完結漫画ブログ

完結漫画に特化したブログです。マンガ喫茶のお供にお役立てください

時計じかけの姉/いけだたかし(全3巻)

f:id:totaraka:20181027132418j:plain

この漫画のオススメポイント

 コミュ障、ブラコン、ストーカー気質でコンプレックスのかたまりのような天才時計技師の姉と、悲しい事件で亡くなった美しい弟、その姉を心配する同級生という図で描かれるヘンタイストーリー。天才的な頭脳を持つ姉が作ったのは、死に別れた弟に瓜二つのセクサロイド。弟に模したアンドロイドが様々な男に抱かれる様子を覗いては興奮する姉・・・

情緒のある世界観は単なるエロ漫画の枠に収まらないマニアックな作品(といっても、ジャンル的には非エロな青年誌の連載なんだけども)。苦手な人は気持ち悪くて絶対に無理だろうけど、なかなか他にない作品です。大声では言いにくいけど勧めたい・・・そんな作品です。

 

私的感想

今まで、1作者1作品として完結漫画を紹介してきたのですが、今回はじめて、そのルールを逸脱することになりました。このルールで書いてたら、いつかは書くべき作品を選ぶことが難しくなるとは思っていたのですが、その時はもっとメジャーな作品になると思っていたのです。まさか、この『時計じかけの姉』を紹介することになるとは、私もまったく予想していませんでした。
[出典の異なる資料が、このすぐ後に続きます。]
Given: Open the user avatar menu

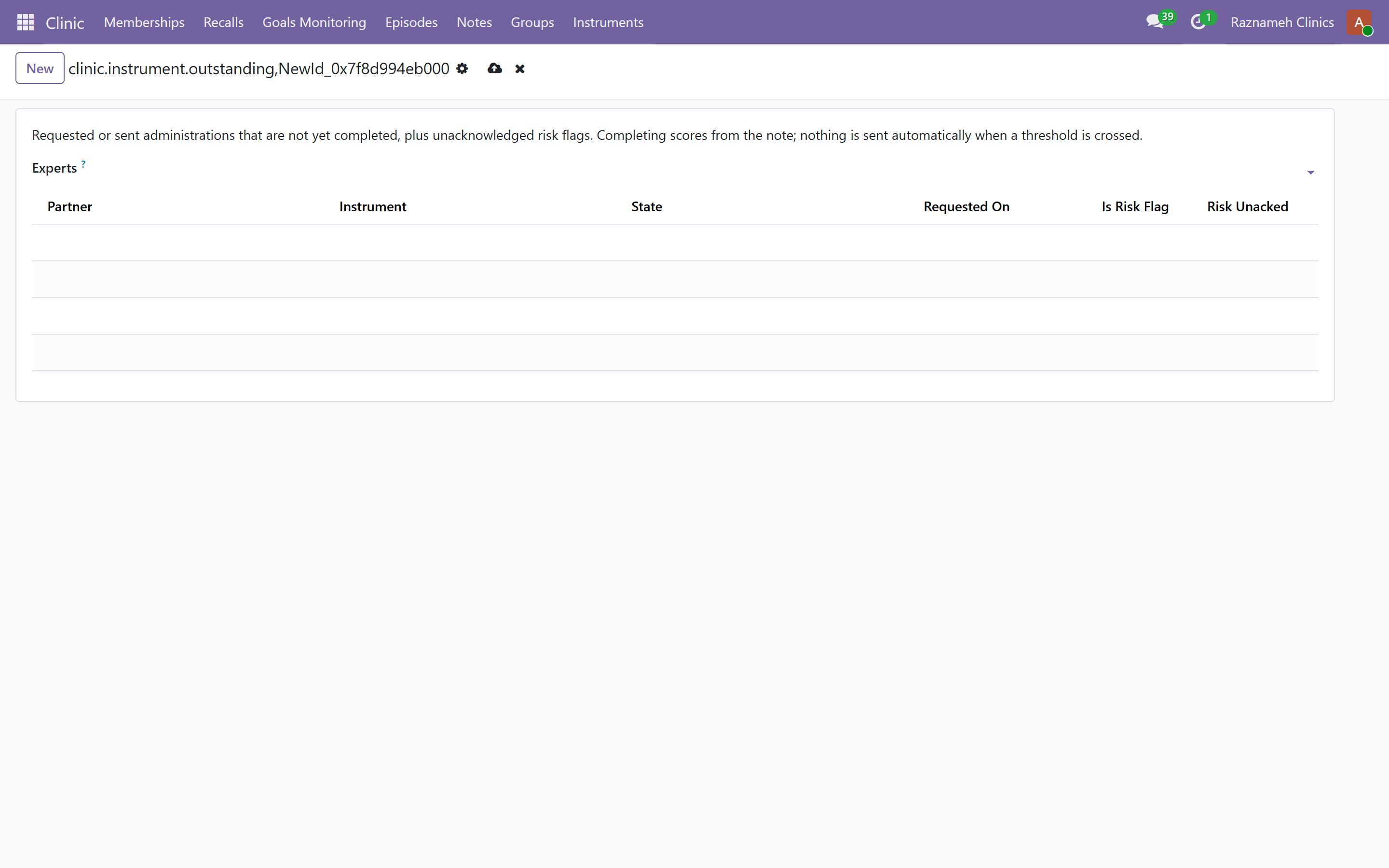Looking at the screenshot, I should click(x=1359, y=22).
前回、いけだたかし先生の作品を紹介したのは「34歳無職さん」でした。とてもホノボノした温かい作品だっただけに、そのギャップに驚かされました(ぎゃふん)。他にも先生の代表作には「ささめきこと」というものもあるのですが、これは女子高生の純愛モノで、同性の恋愛とはいえ綺麗に描かれていた作品だった。そのいけだたかし先生が、なんでこれ?って・・・はっきり言ってエロです

先に書いたように、設定が多いです。ショタ、ロボット、近親相姦、ぽっちゃり、ホモ、こじらせ、ストーキング、寝とられ・・・よくもまぁ詰め込んだ。中心キャラがこれだけ歪んでいて、これだけの要素を詰め込んで成立してるのが、とにかくすごい。

さらに、無駄にギャグも入ってくる。プレイが激しすぎると頭のとれるロボット。究極超人あーるを彷彿させるような設定が個人的にはツボだったりするけど、とにかくテンコ盛り。

 

(個人的には)エロスは生き物の根源にあるものだと思っていて、それは人それぞれ多様なものだから興味深いと思っているのだけど、時代が時代なら有害図書として扱われるかもしれない。商業誌ではなかなかチャレンジだったと思います。さすが、幻冬舎!(いい意味でw)

↓気になった方は公式サイトで試し読みができますよ↓

時計じかけの姉 - デンシバーズ

若干の…ネタバレ

時計屋の天才技師の晶は、ある事件で最愛の弟ミナトを亡くした。姉の性癖が露呈した時、生身の弟は姉を拒絶し、その結果、弟は命を奪われた。姉の歪んだ性癖は、自分の容姿に対するコンプレックスであり、自分とは似ても似つかぬ綺麗な容姿をもつ弟を通じて歪んだ欲望を満たしていたのだが、弟を亡くしたことで、姉の歪みは意固地なものになっていく。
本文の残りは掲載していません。